Opportunities at Scale — Trading Problem Sets
This isn’t a finished essay by any means. It’s an in-progress record of the problem I’m dancing with, and the paradigms I’m cuddling with. But first some history.
At Flextrip (travel startup 2011–2012) we were tiny but already playing around with Chef and Chef clones (Rubber https://github.com/rubber/rubber) as a way of automating our deployments — talk about premature optimization. I also played around with Vagrant as a way of trying to reduce disconnect being Prod and Dev environments during freelance work but the word DevOps never touched my lips.

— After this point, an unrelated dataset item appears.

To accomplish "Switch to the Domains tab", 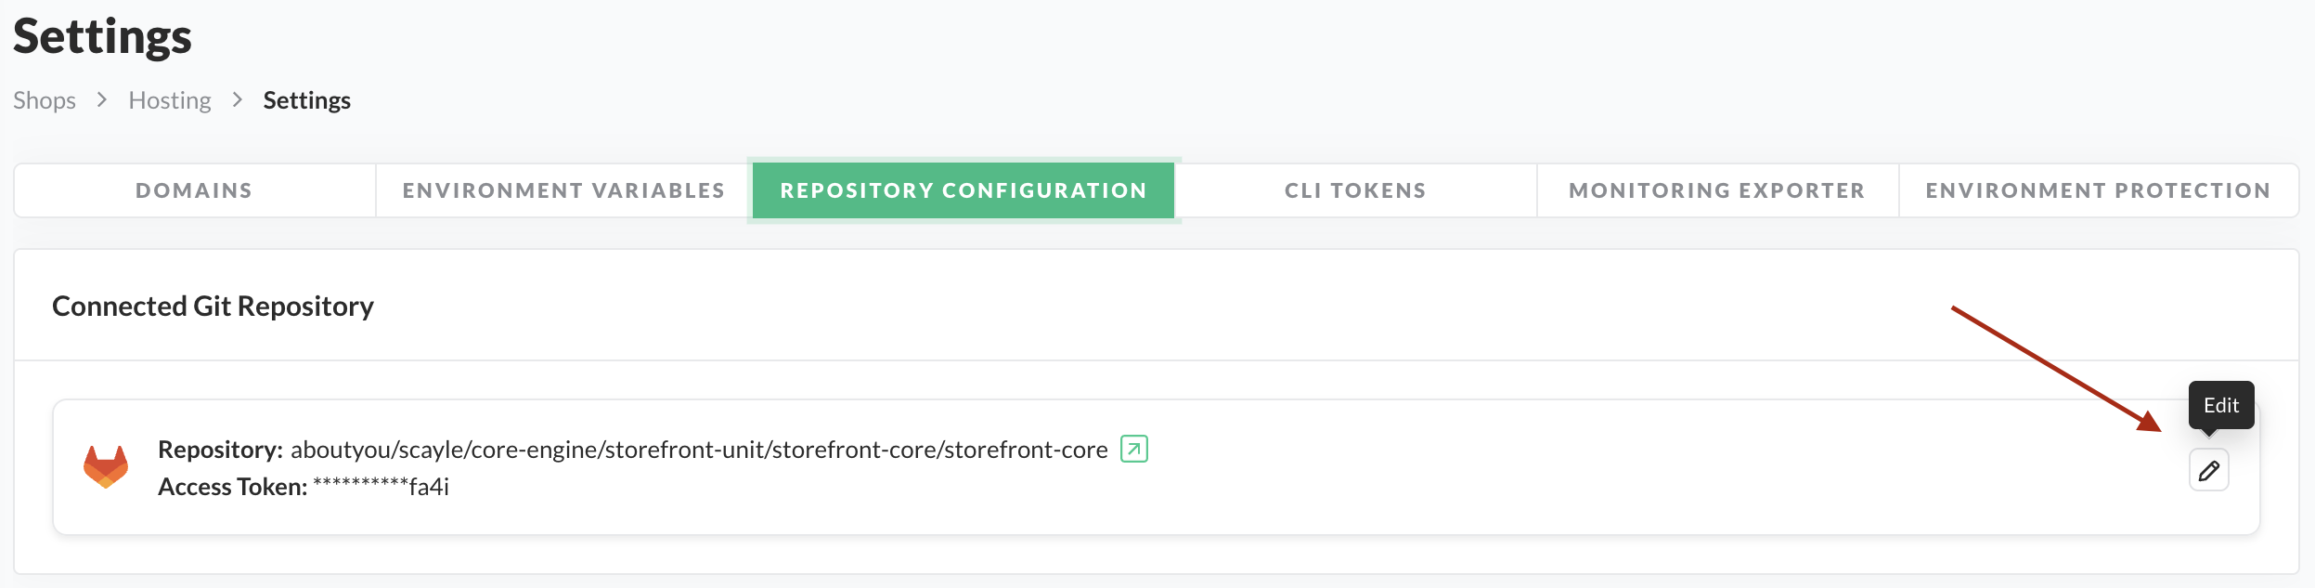I will pyautogui.click(x=194, y=190).
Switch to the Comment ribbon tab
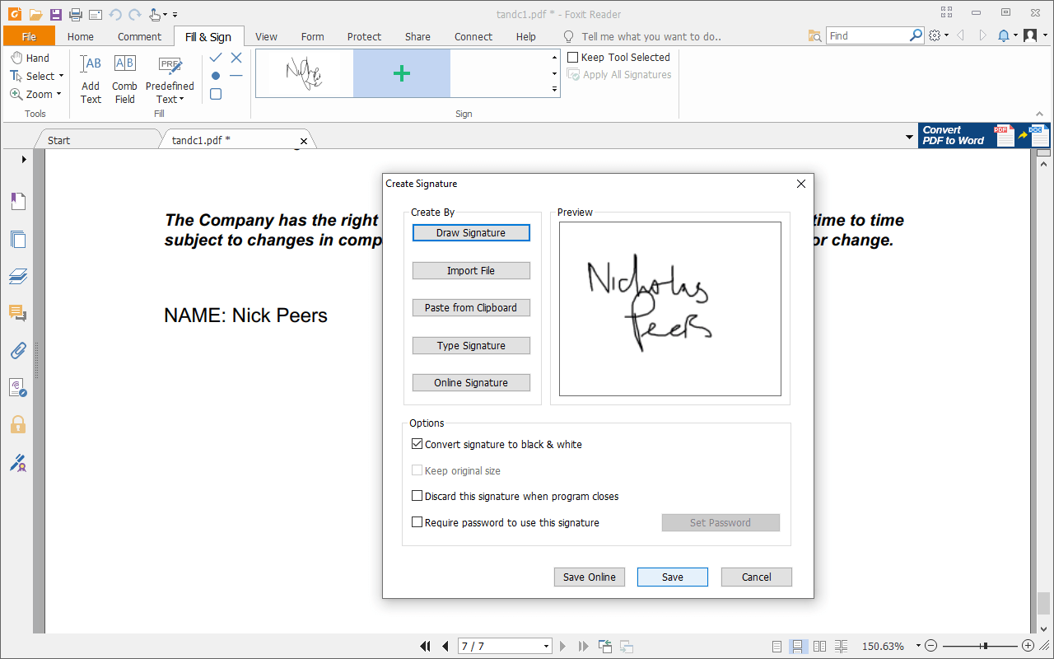The image size is (1054, 659). pos(139,36)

When I worked on Data Science at SITA (2013) we were a 60 year old Airline owned tech services company that offered mostly enterprise data warehouse appliances for airport operations, reservation systems (still half on TPF mainframes) for Airlines, and Enterprise Service busses for the entire aerospace industry. The data and the traffic were at-scale (petabytes of data and 10 Gbps of throughput of actual messages), the lingua franca was Java and MVC Spring was the hot new thing for a lot of our products. But we were also working on all the new startup inspired open source projects/paradigms like Cassandra, Hazelcast, NOSQL and we were embarking upon development of data streaming, event driven architectures. But ultimately the tooling for data science had not reached the level of ease and maturity it has today. I was using SciRuby, and R to try to build streaming ingestion to feed a Monte Carlo simulation that exported coefficients to a curve fit model estimations of passenger volumes and locations in an airport. MLaaS was still a ways off and we weren’t talking about FaaS or Serverless, and the closest we came to Docker was designing VM deployment architectures.

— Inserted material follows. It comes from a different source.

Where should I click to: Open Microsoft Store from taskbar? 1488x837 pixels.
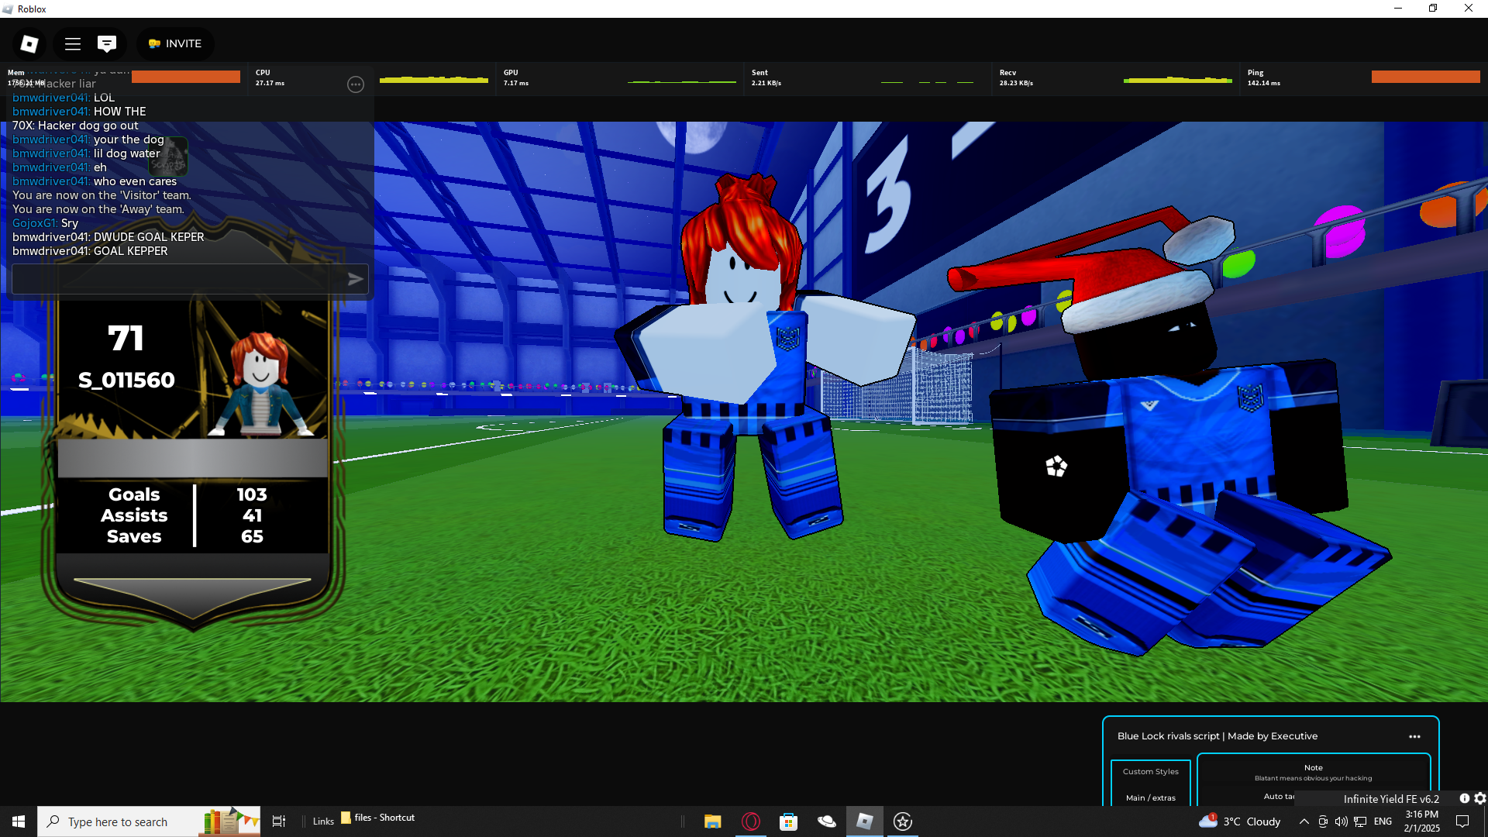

At HP Travel (2014–2015) the scale was even bigger but we were mostly supporting legacy appliances hosted in a 3rd Party On Prem Data center (emulated mainframe software). Pieces of modern architecture beginning to show up in applications all across the org but these were being designed with the REST/MVC paradigm and very little attention was being paid to the performance, cost and organization efficiencies on offer from Public Cloud vendors. One area where we began to move towards today’s paradigms is by deploying Kafka as messaging system to provide as close to immediately consistent primary/replica architecture as we could for Airline Availability servers (the database that tells selling systems what price levels different products should be sold for to maximize revenue on a flight).
At Airhelp our Architecture choices were almost primarily driven by Devops culture but it was still a major struggle to get everyone on-board with the benefits of docker, docker orchestration tools (like Kubernetes), and serverless / FaaS technologies.